-------- Extracted information --------

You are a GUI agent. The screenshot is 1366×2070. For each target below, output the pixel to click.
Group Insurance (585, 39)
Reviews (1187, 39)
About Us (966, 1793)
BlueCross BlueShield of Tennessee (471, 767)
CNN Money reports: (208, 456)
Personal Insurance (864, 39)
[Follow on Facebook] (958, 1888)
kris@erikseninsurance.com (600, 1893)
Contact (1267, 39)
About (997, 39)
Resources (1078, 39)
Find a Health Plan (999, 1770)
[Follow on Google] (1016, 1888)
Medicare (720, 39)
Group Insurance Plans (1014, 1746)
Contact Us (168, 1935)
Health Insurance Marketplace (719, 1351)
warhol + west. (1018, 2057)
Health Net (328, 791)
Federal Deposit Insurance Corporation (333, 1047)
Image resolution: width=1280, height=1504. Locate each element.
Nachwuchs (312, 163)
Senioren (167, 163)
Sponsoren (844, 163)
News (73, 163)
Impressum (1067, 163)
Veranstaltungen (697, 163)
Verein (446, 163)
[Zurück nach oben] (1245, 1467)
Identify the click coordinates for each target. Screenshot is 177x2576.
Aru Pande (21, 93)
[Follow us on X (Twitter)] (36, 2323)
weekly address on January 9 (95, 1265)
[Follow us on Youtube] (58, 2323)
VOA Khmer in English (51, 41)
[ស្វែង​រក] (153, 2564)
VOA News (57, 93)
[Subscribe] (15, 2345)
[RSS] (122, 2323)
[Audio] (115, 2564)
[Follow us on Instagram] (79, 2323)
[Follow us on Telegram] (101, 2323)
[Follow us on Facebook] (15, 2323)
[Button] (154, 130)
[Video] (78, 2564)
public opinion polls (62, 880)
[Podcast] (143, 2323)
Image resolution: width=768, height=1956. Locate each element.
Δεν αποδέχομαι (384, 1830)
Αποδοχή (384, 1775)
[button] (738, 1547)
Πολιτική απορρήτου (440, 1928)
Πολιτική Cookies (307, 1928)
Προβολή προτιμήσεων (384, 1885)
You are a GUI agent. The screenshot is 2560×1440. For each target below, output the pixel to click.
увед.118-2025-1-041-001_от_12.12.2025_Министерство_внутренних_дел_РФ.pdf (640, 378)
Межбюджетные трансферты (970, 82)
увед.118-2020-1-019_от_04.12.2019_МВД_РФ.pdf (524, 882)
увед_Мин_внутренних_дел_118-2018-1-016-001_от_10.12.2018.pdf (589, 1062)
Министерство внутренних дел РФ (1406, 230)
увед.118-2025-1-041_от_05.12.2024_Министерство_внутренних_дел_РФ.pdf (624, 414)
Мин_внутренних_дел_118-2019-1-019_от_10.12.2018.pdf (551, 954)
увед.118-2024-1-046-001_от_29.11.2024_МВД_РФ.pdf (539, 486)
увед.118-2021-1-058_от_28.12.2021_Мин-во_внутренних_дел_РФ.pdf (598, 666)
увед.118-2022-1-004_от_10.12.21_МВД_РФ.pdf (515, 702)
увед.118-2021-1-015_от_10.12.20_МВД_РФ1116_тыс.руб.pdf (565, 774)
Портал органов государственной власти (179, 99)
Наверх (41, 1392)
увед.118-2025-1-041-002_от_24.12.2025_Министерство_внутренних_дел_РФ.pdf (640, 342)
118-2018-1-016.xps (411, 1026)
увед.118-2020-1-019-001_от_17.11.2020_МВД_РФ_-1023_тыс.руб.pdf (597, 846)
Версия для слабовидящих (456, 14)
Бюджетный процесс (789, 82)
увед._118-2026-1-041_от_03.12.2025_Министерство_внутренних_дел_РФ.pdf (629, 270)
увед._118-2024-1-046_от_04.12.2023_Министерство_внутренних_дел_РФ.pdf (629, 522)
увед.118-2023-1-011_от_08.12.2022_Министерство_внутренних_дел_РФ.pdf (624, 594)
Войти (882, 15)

--------

Looking over the records, find each line with the word "below" and copy it.

You are a GUI agent. The screenshot is 1366×2070. For each target below, output the pixel to click.
You are a GUI agent. The screenshot is 2560×1440. For each target below, output the pixel to click.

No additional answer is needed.